There's a reason why Christmas carols start filling the air before we have polished off the last pieces of our Halloween candy. Craving a sense of community and drawn to ritual, we welcome the return of seasonal music, even if the calendar says we have several weeks to go before Dec. 25, according to Jeffrey Sharkey, director of the Peabody Institute at The Johns Hopkins University.
Whether your favorite holiday song features a warbling chorus of Peanuts characters accompanied by a toy piano or a pitch-perfect boys' choir accompanied by a Steinway, the songs of the season have a way of bringing us together, particularly in Western culture, said Sharkey, a pianist, composer, and veteran music educator.
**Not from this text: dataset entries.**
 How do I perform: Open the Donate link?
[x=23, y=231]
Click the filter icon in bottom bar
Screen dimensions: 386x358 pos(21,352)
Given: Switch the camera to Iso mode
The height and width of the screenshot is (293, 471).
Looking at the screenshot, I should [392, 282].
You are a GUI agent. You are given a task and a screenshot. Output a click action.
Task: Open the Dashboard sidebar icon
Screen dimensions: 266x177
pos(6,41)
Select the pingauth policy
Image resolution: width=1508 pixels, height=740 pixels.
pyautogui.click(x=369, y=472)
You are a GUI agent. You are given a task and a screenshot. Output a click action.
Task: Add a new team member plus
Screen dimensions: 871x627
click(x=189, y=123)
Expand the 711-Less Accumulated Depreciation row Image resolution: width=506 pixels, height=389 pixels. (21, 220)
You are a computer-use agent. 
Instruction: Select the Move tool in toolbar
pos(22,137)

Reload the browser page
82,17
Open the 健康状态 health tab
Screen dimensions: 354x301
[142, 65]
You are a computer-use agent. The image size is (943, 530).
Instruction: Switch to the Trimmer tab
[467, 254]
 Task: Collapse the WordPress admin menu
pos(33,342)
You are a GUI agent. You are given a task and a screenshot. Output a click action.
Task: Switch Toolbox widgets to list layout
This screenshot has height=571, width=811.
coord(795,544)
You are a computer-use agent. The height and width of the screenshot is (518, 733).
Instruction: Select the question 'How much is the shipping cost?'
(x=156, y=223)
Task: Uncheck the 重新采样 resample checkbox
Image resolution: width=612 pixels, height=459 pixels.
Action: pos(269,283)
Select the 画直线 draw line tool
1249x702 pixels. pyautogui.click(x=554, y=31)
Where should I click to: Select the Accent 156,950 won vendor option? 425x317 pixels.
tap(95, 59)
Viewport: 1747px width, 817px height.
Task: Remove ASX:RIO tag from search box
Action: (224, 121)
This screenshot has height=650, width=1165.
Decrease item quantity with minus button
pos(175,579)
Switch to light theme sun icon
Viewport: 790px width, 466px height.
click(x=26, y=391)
"Carols have a particular place in people's hearts because they come at a very important time—the Christmas season," Sharkey said. "I think whatever one's religion, these carols are part of, certainly, the Western tradition. And there's a ritual element to the carol."
For Sharkey, Coventry Carol has long been a holiday touchstone. Written in the 16th century, the bittersweet carol tells the story of Herod's decree to put to death all the first-born boys in Bethlehem under the age of 2, for fear that the Messiah might be among them. As a student at Newark High School in Delaware, Sharkey was part of a choral group that performed the song each year, a ritual he remembers with fondness. Later in life, he and his wife bought their first home in the town of Coventry in England, where the piece was originally performed.
Besides his personal history with the Coventry Carol, Sharkey is drawn in by the beauty he hears in both its musical structure and the story it tells.
"It's mostly in a minor key until the very last chord and, rather as a surprise, you get a major triad," Sharkey said. "It has a fancy name, a French name called a tierce de Picardie, or a Picardy third, and that's just to have a very strong effect at the end of a minor piece. It's also really moving because of the words. The words are really about a mother parting with a child because of Herod's decree that all first-borns under the age of 2 must be sacrificed, and she's saying goodbye to this child."
The way the Coventry Carol keeps looping back on the same sequence of notes is emblematic of the larger tradition taking place in the songs of the holiday season, Sharkey said.
"We take comfort in ritual," Sharkey said. "We take comfort in hearing some familiar songs, some familiar melodies expressing familiar sentiments at a particular time of year. It is something that brings us together and binds us together."